Bab 23 🍒

35 2 0
                                    


Ups! Gambar ini tidak mengikuti Pedoman Konten kami. Untuk melanjutkan publikasi, hapuslah gambar ini atau unggah gambar lain.



Adel menutup kedua matanya menikmati rasa dingin berasal dari Banana Split yang baru saja di pesannya. Wanita itu memilih mengunjungi salah satu Caffe yang sedang buming akhir-akhir ini.

Sesendok ice cream hampir saja memasuki mulutnya, sebelum wanita itu meletakkan sendoknya dengan kasar dan mendorong kursi miliknya. Tanpa mempedulikan tatapan heran para pengunjung, Adel berlari secepat yang dia bisa menuju parkiran Caffe.

"Loh ... loh, Mas ini mobil saya!"

Wanita itu berteriak meski nafasnya masih terdengar memburu.

"Maaf, Mbak, ini perintah."

"Perintah siapa? Mas jangan gila, deh!"

Berjalan maju, Adel berusaha mencegah orang-orang yang akan menderek mobilnya kedalam mobil box besar.

Astaga, pantatnya bahkan belum panas pada kursi Caffe, tapi Tuhan sudah memberikannya azab.

"Mas, berhenti gak!"

Salah satu petugas yang dia duga adalah pemimpin pasukan ini menarik kedua tangan Adel menjauh dari mobil box mereka. Jika dibiarkan, wanita ini akan memperlambat pekerjaan mereka.

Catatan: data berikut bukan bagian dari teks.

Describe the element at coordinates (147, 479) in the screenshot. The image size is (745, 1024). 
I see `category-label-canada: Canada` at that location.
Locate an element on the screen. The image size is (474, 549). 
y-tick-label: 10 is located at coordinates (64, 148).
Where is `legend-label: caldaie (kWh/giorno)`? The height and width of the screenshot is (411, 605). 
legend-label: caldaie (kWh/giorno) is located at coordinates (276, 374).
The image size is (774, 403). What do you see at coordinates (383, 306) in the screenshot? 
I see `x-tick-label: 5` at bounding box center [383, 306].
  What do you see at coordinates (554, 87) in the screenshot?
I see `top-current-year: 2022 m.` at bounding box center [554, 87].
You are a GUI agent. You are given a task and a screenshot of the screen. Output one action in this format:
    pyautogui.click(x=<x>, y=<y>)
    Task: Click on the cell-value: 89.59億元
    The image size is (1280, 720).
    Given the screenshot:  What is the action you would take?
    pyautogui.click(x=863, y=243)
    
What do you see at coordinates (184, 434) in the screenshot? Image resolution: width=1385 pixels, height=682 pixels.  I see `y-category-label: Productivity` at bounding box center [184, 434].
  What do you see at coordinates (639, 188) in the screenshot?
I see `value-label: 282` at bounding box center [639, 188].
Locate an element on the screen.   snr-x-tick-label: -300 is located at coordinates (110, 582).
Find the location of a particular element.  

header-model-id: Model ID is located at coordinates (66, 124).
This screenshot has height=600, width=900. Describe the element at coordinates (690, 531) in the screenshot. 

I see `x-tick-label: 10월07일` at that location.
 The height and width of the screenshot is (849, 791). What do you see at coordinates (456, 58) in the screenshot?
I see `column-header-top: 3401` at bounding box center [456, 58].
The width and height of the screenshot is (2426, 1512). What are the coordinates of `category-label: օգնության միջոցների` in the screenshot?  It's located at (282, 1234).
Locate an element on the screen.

"Mas, lepasin! Mas gak tau Papa saya siapa, ha!"

Adel semakin kuat memberontak ketika mobil Lamborghini Countach milik sang Ayah sudah masuk sepenuh pada box mobil.

"Maaf, Mbak ... ini perintah."

Setelah melihat para anak buahnya sudah mengunci pintu box, lelaki dengan perut buncit itu melepaskan pegangannya pada kedua lengan Adel.

"Ayo, masuk kedalam mobil. Kita harus cepat," perintah sang ketua.

"Woi, itu mobil gue!"

Adelia berlari secepat mungkin guna mencegah mobil box yang membawa mobilnya pergi, tapi sayang, tenangnya tidak akan sebanding dengan kecepatan kendaraan.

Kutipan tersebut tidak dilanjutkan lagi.